2 Hyper-G as a Basis for Electronic Publishing
All the problems and difficulties mentioned above have lead to the
development of a Web server with a completely new underlying concept
compared to first Page 651
generation Web systems: Hyper-G [Maurer 96]. Hyper-G now really allows
professional electronic publishing to be done on the Web and enters
a new era of electronic publications in terms of usability and
content. Up to now, electronic publishing has been done either on the
Web or on CD- ROM basis. Using Hyper-G one can create hybrid Web and
CD-ROM publication without additional effort as has been successfully
proven over the last two years with J.UCS, the Journal of Universal
Computer Science by Springer Pub. Co. [Maurer 94]. The only thing
publishers have to do to produce a CD-ROM is to prepare the data on a
Hyper-G server and then export the whole collection tree or parts of
it. The kernel of the Hyper-G server is an object-oriented distributed
network database with a separate link database. Information structure
as well as document meta-information are a basic part of the concept
[Kappe 91]. This makes it possible to present the user with a
seamless world-wide structured information space across server
boundaries. Document meta-information such as author, title, keywords, creation
date, modification date as well as expiry date and many more support
the Web surfer in getting as much information as possible. Naturally,
document meta-information is searchable in addition to the fulltext
search facility. The scope of searches is user definable and can be
one small part of one server or even the whole content of all servers
worldwide in one single operation. Even when performing searches on
multiple servers it is not necessary to know about the server
addresses. More than that: meta-information cannot only be applied to
documents but also to hyperlinks! This means that links can have
types, such as annotation links, inline links, also version links for
documents where multiple versions exist and many more. Hyper-G servers do not only provide read access but write access is
also possible. Read and write access to documents are controlled on a
user and group access rights basis and billing is integrated into the
server. This concept opens completely new perspectives of electronic
publishing: having the hyperlinks in a separate link database makes
every document hyper-linkable even when the document format does not
allow links [Maurer 96]. All links in Hyper-G are bidirectional,
making it possible to not only follow the links pointing from one
document to another but also to see links referencing a document and
follow them in reverse direction.

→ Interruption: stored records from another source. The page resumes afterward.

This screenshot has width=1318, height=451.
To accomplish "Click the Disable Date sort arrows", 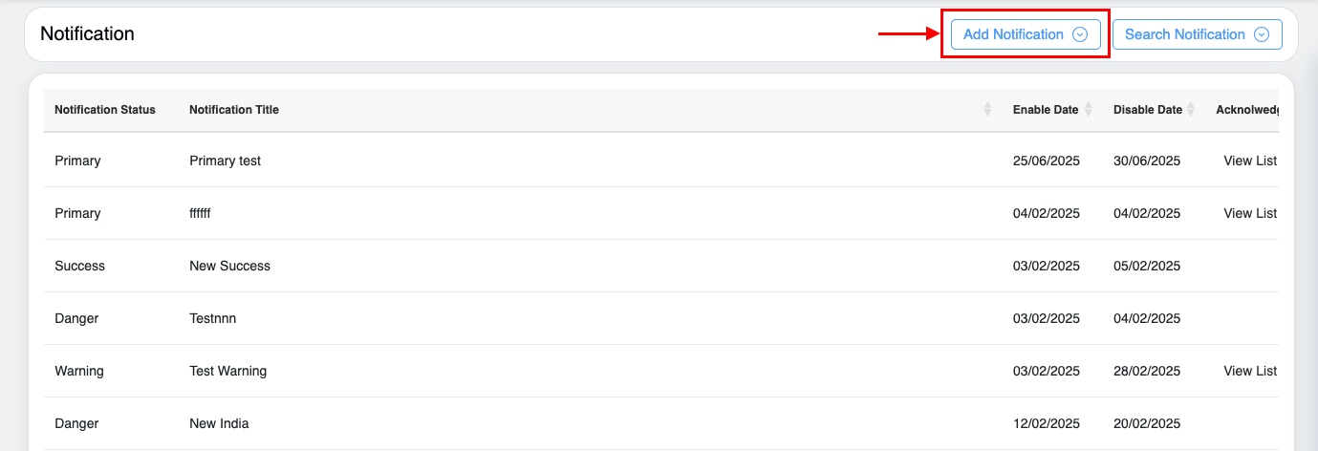I will pos(1192,110).
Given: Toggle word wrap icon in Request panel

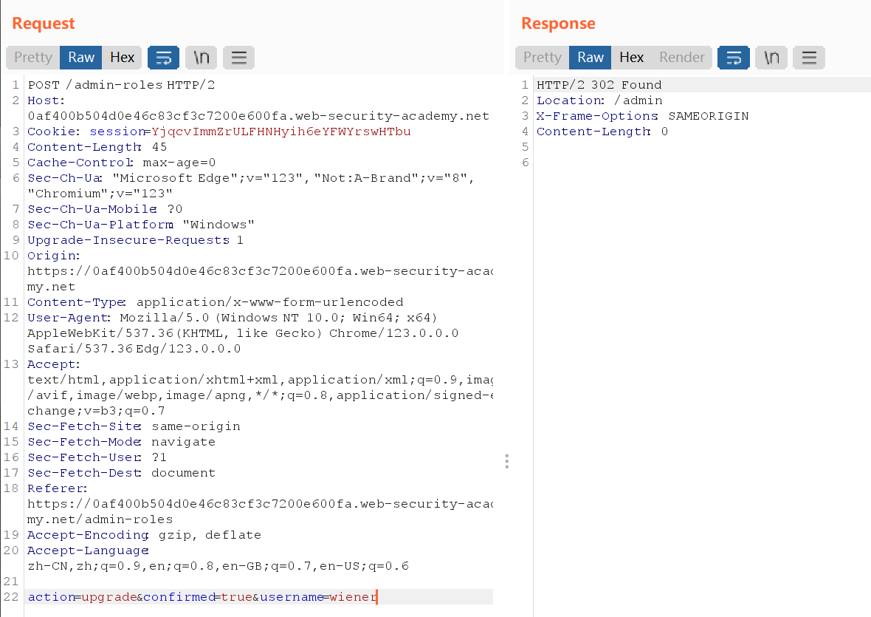Looking at the screenshot, I should coord(164,58).
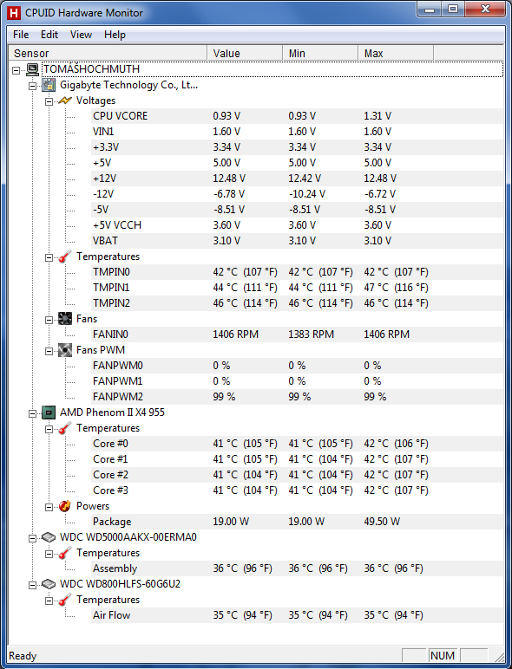Open the View menu
This screenshot has width=512, height=669.
[x=81, y=35]
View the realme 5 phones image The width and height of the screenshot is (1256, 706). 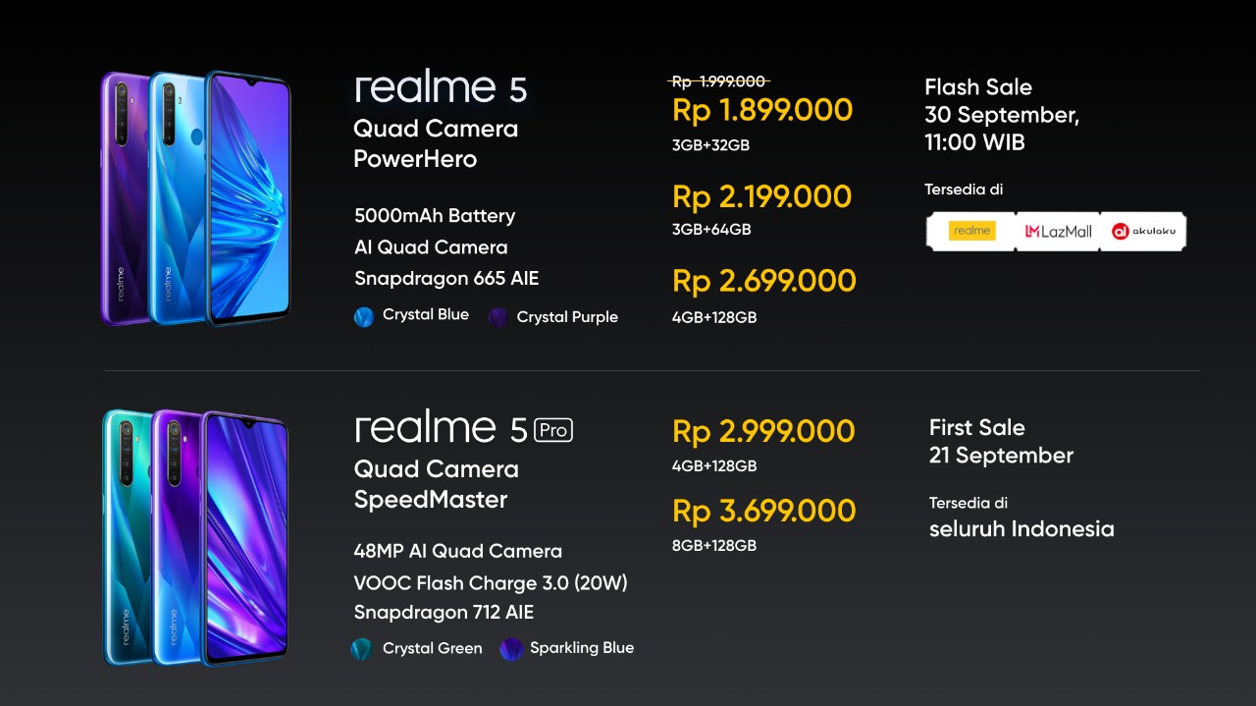[x=196, y=197]
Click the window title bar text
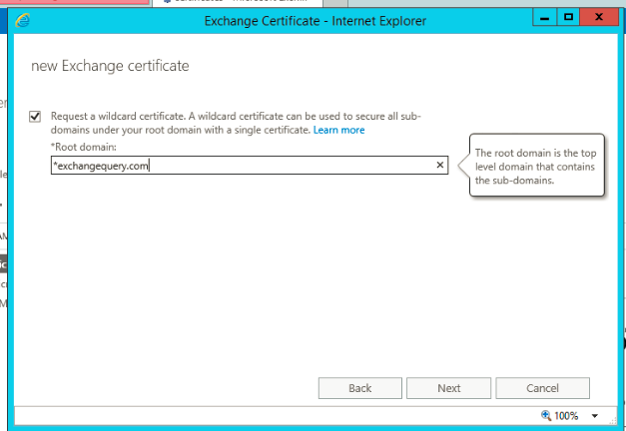626x431 pixels. click(x=313, y=20)
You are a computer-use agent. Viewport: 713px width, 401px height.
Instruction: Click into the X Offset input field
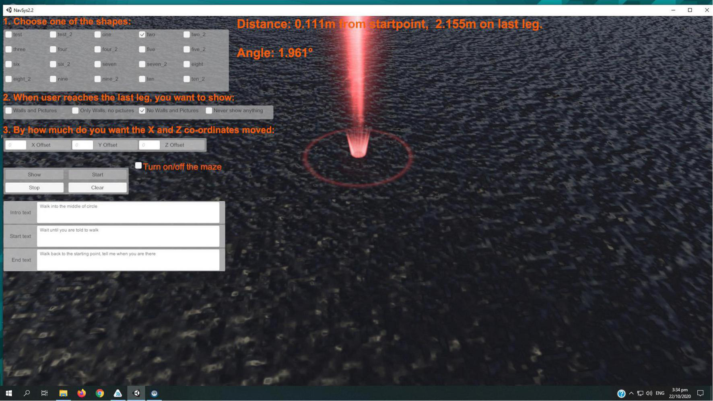coord(16,145)
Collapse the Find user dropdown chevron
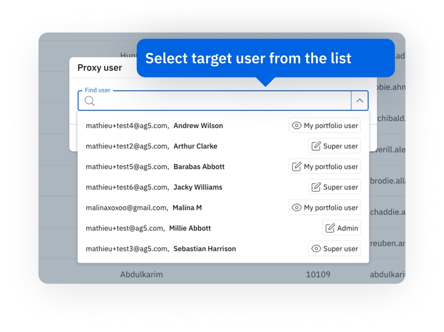Viewport: 444px width, 332px height. (x=360, y=101)
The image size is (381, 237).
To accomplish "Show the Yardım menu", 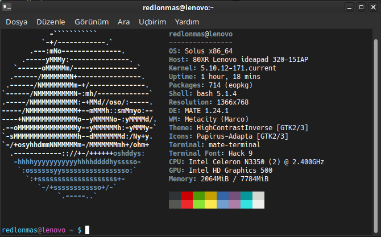I will [187, 22].
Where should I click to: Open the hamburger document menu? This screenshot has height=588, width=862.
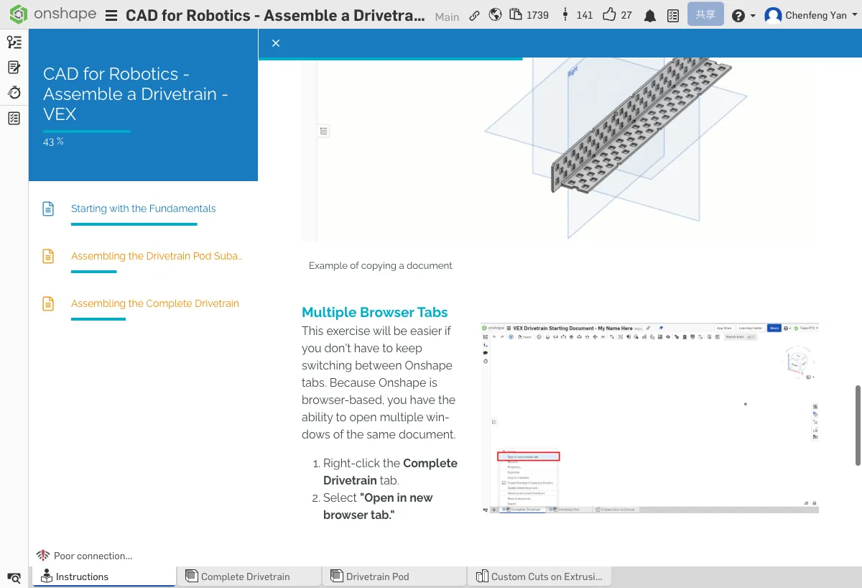coord(111,15)
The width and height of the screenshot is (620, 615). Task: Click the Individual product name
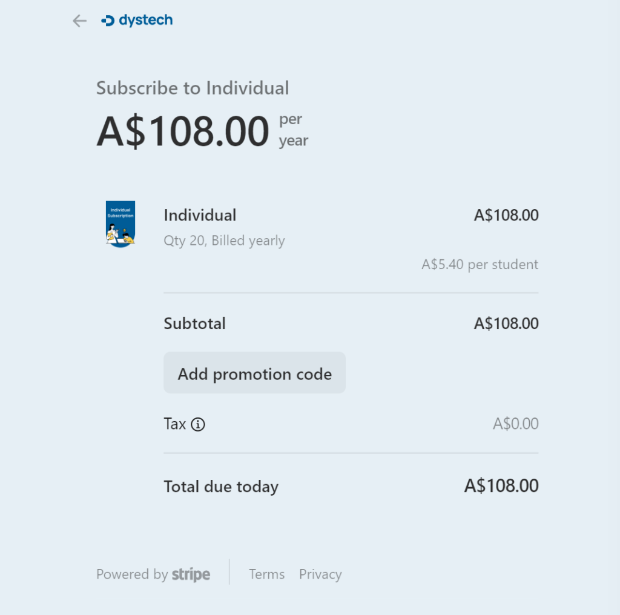point(200,215)
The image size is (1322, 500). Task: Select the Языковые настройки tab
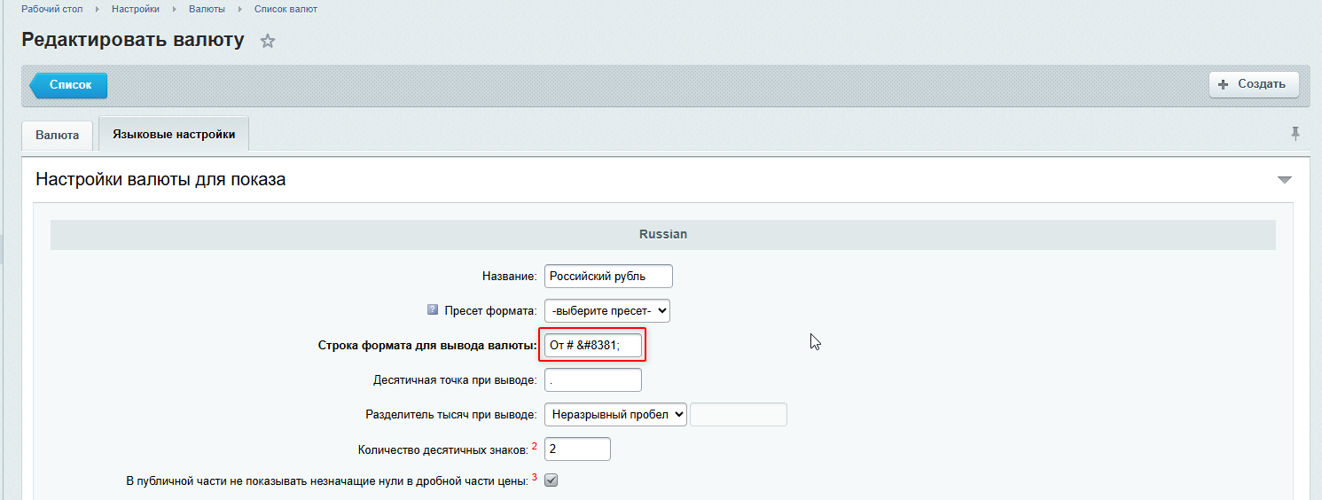174,135
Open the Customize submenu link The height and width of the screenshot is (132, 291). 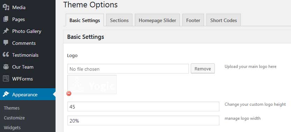14,118
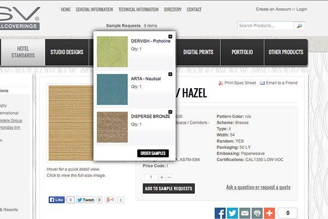This screenshot has height=219, width=328.
Task: Click Ask a question or request a quote
Action: 258,187
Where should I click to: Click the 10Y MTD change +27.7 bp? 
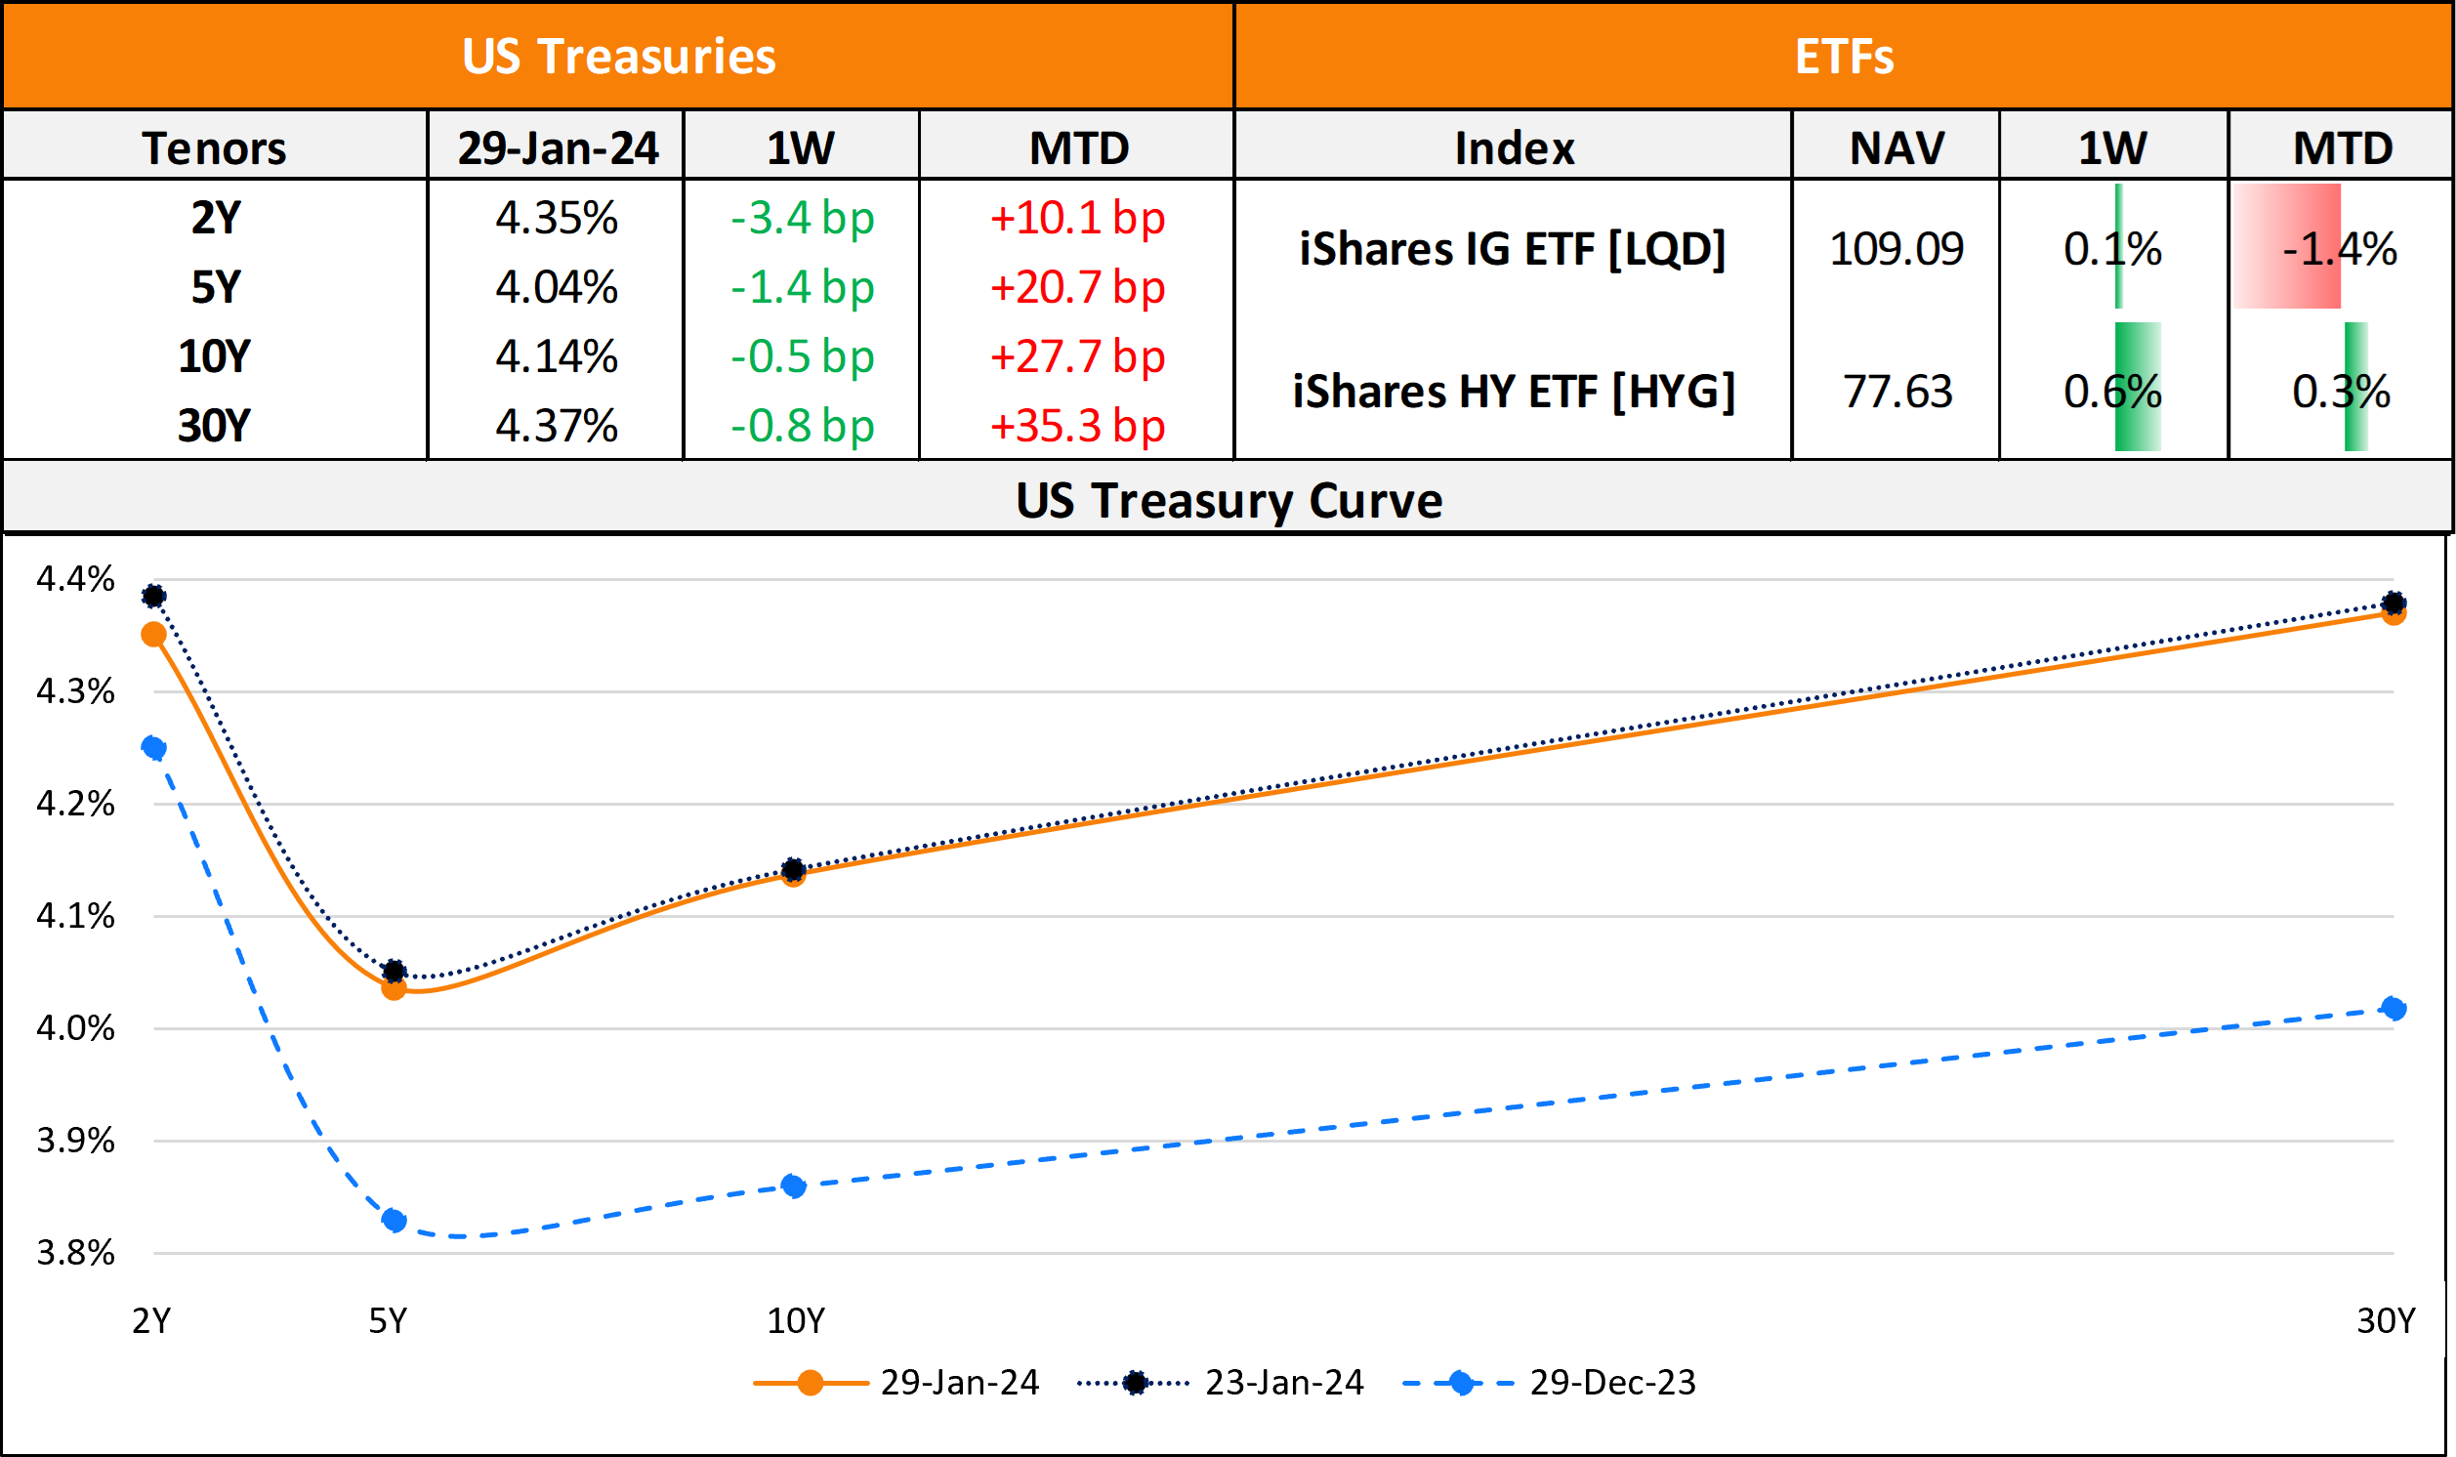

Being able to examine the
neighbourhood of a paper makes it possible to find other interesting
papers on the same topic that very likely are difficult if not
impossible to locate if only unidirectional links were possible as is
the case with first generation Web servers. Hyperlinks in arbitrary
document types such as PostScript, images, movies, 3D scenes and even
sound make navigation in hyperspace easy and a structured hierarchical
view of the database with location feedback helps overcoming the
"lost in hyperspace" syndrome. With this approach, electronic publications need no longer be text
based with some multimedia add-ons. Instead authors can choose the
document type most suitable for the topic without loosing important
hypernavigation features. As an example, a paper about new chemical
structures could consist of 3D models of molecules that are
clickable. The hyperlinks could then lead to spectrum images that
are then linked to some additional text based explanations in e.g. PDF
[Adobe 93]. A video of an experiment, naturally again with
hyperlinks to explanations, could complete the presentation. Page 652
All the documents in the example above would carry meta-information
such as keywords and therefore could be easily located in a search.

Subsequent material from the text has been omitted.